Yogyakarta: Polresta Yogyakarta melimpahkan 19 tersangka susulan dalam kasus dugaan kekerasan di daycare Little Aresha ke kejaksaan. Berkas perkara ke-19 tersangka tersebut telah dinyatakan lengkap atau P21.

"Pelimpahan tersangka setelah sebelumnya mendapatkan P21 atau berkas perkara sesi dua dinyatakan lengkap," kata Kepala Unit Perlindungan Perempuan dan Anak (PPA) Satuan Reserse Kriminal Polresta Yogyakarta, Iptu Apri Sawitri, Selasa, 1 September 2026.

Apri menjelaskan, ke-19 tersangka tersebut berinisial AM, 42; DD, 34; DA, 25; TA, 22; SU, 22; SQ, 23; TS, 23; JI, 27; FA, 23; RF, 37; AS, 24; SR, 30; HD, 24; TU, 25; CK, 29; IN, 24; TN, 30; BU, 29; dan YN, 30. Dari jumlah tersebut, 18 orang di antaranya merupakan perempuan dan sisanya laki-laki.

Usai tahap pelimpahan ke Kejaksaan Negeri (Kejari) Yogyakarta tersebut, para tersangka perempuan dititipkan di Lembaga Pemasyarakatan (Lapas) Perempuan Kelas II B di Wonosari, Kabupaten Gunungkidul. Proses hukum selanjutnya kini sepenuhnya berjalan di pihak kejaksaan.

Kepala Seksi Pidana Umum Kejari Yogyakarta, Sigit Kristianto, mengungkapkan proses penahanan oleh pihak kejaksaan akan berlangsung hingga 20 hari ke depan, atau tepatnya hingga 20 September 2026. Selama masa itu, jaksa menyiapkan berkas surat dakwaan untuk dilimpahkan ke pengadilan. Sigit menyebutkan ada dua tersangka yang tidak ditahan.

"Ada dua (tersangka) yang sebelumnya tidak ditahan penyidik karena satu sedang hamil dan satu lagi menyusui anak yang masih berusia sekitar dua bulan. Kami masih mempertimbangkan kondisi kemanusiaan mereka," kata Sigit.

Gerbang depan bangunan Daycare Little Aresha Yogyakarta.
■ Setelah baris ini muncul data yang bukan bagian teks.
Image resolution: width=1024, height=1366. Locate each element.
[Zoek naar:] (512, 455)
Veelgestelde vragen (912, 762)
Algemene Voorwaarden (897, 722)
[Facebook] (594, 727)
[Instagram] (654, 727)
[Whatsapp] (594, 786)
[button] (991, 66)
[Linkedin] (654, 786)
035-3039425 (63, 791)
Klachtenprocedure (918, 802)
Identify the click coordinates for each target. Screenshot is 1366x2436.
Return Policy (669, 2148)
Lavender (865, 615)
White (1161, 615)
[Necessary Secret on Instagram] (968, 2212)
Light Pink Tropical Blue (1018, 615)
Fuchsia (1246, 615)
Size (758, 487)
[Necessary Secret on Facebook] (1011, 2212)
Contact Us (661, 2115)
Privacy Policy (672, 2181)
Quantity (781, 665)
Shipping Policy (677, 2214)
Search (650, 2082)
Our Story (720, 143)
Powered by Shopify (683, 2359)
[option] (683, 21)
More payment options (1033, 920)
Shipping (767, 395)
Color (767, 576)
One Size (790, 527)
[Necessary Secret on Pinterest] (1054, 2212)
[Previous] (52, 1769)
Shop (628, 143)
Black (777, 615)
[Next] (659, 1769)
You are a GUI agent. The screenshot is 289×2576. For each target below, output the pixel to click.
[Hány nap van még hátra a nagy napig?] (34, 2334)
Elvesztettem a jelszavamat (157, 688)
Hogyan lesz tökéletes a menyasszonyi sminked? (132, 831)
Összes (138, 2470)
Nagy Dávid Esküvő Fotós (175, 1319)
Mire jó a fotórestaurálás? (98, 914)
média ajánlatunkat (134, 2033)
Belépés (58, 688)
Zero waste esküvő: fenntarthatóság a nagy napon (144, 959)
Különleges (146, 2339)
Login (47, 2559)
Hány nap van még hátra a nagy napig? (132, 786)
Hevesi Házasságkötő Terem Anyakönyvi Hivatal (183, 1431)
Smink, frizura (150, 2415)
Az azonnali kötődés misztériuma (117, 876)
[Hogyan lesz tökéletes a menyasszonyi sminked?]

Metrotvnews.com/Ahmad Mustaqim


Ia menambahkan, 19 tersangka baru tersebut dijerat dengan sejumlah pasal berlapis sesuai Undang-Undang Perlindungan Anak dan Kitab Undang-Undang Hukum Pidana (KUHP). Ia menegaskan para tersangka tidak dapat diberikan mekanisme penyelesaian restorative justice karena perkara yang menjerat tergolong berat.

"Kami membagi berkasnya menjadi dua bagian dan ditarget rampung sebelum masa penahanan usai," jelasnya.

Sebagai informasi, saat ini sudah ada 13 terdakwa dalam kasus kekerasan di daycare Little Aresha yang tengah menjalani proses persidangan di Pengadilan Negeri Yogyakarta. Sebanyak 13 terdakwa tersebut terbagi ke dalam tiga berkas perkara terpisah.